__SUPPLIED RECORDS__:
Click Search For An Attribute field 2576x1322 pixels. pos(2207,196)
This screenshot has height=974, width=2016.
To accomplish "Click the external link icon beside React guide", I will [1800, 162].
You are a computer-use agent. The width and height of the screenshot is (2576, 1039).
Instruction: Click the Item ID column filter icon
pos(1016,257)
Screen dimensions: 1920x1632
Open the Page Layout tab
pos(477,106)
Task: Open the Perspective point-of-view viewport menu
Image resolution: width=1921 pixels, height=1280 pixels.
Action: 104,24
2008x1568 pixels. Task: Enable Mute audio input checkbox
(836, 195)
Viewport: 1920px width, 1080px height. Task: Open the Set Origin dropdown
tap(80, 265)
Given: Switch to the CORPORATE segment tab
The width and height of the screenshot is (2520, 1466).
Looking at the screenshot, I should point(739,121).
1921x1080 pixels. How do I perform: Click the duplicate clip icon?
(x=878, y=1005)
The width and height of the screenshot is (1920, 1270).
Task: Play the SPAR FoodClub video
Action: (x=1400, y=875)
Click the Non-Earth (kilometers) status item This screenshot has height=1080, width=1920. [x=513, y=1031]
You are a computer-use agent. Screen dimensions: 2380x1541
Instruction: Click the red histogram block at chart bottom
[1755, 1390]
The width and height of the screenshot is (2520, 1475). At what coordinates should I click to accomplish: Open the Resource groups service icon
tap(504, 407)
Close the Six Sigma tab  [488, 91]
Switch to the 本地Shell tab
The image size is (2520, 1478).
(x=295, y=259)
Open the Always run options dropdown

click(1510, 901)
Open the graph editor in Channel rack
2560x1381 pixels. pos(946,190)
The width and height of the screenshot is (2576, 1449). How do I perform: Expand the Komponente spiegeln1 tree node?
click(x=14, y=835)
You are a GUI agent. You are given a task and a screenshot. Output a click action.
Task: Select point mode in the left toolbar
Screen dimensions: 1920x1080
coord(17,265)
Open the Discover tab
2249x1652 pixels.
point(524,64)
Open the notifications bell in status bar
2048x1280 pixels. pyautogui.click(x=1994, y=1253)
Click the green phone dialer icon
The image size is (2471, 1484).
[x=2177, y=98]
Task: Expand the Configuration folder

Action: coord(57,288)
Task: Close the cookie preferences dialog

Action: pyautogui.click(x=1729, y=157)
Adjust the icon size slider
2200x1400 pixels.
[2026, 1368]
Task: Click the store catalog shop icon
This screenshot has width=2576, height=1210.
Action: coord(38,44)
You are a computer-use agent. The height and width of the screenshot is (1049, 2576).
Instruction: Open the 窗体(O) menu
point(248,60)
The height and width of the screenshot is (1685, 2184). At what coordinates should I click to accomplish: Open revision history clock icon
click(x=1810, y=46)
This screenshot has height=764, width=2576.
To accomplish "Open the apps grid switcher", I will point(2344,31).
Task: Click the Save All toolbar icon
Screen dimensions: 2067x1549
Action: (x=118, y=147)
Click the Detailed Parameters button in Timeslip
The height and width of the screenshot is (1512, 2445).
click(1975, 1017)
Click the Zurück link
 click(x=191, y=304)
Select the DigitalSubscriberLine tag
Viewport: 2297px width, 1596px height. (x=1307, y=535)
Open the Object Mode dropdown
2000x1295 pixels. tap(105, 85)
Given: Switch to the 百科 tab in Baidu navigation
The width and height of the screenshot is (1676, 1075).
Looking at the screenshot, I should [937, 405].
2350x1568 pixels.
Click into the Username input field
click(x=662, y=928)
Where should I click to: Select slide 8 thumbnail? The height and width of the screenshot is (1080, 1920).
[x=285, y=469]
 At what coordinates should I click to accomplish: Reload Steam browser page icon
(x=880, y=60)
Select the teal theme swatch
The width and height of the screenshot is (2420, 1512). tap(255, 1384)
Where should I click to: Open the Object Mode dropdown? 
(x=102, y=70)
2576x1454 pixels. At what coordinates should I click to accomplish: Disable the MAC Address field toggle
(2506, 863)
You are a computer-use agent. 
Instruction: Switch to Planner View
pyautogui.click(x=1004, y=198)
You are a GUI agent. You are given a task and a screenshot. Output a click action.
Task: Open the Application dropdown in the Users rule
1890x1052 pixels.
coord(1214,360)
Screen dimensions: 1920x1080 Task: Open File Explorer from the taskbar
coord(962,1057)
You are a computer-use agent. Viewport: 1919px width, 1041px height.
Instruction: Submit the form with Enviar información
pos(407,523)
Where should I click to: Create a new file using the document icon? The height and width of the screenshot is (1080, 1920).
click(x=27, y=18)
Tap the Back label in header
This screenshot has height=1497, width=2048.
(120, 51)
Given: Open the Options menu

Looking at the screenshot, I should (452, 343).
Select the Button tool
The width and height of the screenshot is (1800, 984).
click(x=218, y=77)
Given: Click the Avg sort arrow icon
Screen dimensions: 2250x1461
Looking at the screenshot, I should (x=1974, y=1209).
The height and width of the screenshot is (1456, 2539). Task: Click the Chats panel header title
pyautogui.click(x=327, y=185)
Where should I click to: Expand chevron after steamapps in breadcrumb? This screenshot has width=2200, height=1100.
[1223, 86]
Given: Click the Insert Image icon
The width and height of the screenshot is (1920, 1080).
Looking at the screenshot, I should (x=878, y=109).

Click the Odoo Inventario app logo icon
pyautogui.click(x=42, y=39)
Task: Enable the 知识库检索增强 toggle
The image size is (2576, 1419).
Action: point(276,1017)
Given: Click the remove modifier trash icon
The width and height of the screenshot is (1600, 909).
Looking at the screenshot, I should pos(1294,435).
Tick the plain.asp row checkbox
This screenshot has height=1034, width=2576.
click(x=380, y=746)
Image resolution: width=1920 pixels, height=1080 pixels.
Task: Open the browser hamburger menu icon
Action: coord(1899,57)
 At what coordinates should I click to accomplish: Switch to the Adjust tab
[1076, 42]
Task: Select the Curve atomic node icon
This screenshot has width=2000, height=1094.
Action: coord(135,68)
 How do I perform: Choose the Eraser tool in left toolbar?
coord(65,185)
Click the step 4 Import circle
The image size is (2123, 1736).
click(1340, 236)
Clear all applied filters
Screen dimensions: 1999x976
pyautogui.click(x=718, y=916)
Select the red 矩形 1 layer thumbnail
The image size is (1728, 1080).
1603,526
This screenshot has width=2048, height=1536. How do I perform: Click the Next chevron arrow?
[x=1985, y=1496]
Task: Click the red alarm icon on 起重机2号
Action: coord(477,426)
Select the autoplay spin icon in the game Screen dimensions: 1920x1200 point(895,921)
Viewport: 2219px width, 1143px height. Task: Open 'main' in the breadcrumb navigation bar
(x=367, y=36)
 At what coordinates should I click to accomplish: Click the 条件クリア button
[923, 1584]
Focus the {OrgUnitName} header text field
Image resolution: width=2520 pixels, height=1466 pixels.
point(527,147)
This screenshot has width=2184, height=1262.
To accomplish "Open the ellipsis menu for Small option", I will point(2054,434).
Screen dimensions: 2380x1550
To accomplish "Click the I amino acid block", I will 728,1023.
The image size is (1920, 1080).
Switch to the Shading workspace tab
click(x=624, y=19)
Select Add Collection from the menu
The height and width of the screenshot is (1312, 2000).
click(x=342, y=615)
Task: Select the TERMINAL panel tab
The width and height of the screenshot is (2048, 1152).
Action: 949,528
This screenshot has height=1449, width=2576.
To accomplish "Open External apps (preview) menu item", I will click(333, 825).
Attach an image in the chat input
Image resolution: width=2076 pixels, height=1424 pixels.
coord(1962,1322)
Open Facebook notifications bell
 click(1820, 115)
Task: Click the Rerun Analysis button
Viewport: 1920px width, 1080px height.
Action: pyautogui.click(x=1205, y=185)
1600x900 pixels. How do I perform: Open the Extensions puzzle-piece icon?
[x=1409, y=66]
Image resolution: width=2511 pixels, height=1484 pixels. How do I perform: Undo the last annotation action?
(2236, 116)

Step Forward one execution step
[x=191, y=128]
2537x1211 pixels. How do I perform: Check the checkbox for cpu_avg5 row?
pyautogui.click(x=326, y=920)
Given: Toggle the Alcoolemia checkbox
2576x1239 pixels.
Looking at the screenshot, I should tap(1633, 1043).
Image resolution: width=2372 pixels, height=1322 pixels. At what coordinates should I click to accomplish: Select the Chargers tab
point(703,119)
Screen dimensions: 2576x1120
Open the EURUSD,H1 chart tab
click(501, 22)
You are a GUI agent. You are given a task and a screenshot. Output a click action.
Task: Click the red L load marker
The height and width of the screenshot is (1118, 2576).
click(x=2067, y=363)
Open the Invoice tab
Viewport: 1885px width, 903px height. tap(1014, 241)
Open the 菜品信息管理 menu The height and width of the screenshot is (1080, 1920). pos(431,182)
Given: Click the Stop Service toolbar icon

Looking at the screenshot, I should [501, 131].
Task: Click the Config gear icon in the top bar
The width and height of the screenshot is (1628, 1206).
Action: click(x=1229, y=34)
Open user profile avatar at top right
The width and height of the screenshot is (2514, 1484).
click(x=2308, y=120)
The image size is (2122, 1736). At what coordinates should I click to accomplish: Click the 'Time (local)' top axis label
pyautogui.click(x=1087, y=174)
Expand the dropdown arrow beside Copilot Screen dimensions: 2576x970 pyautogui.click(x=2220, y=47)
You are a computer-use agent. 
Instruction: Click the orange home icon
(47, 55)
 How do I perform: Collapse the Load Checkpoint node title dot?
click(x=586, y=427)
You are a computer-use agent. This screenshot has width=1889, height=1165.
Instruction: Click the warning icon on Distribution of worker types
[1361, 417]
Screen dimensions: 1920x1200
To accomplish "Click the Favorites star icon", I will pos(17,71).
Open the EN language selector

__EXERCISE__: Find the line with "The image size is (1920, 1080)." in the entries above. Retype it and each line after it, exactly, through the line with "This screenshot has height=1449, width=2576.", and stop there.

__RESPONSE FOR THIS EXERCISE__:
The image size is (1920, 1080).
Switch to the Shading workspace tab
click(x=624, y=19)
Select Add Collection from the menu
The height and width of the screenshot is (1312, 2000).
click(x=342, y=615)
Task: Select the TERMINAL panel tab
The width and height of the screenshot is (2048, 1152).
Action: 949,528
This screenshot has height=1449, width=2576.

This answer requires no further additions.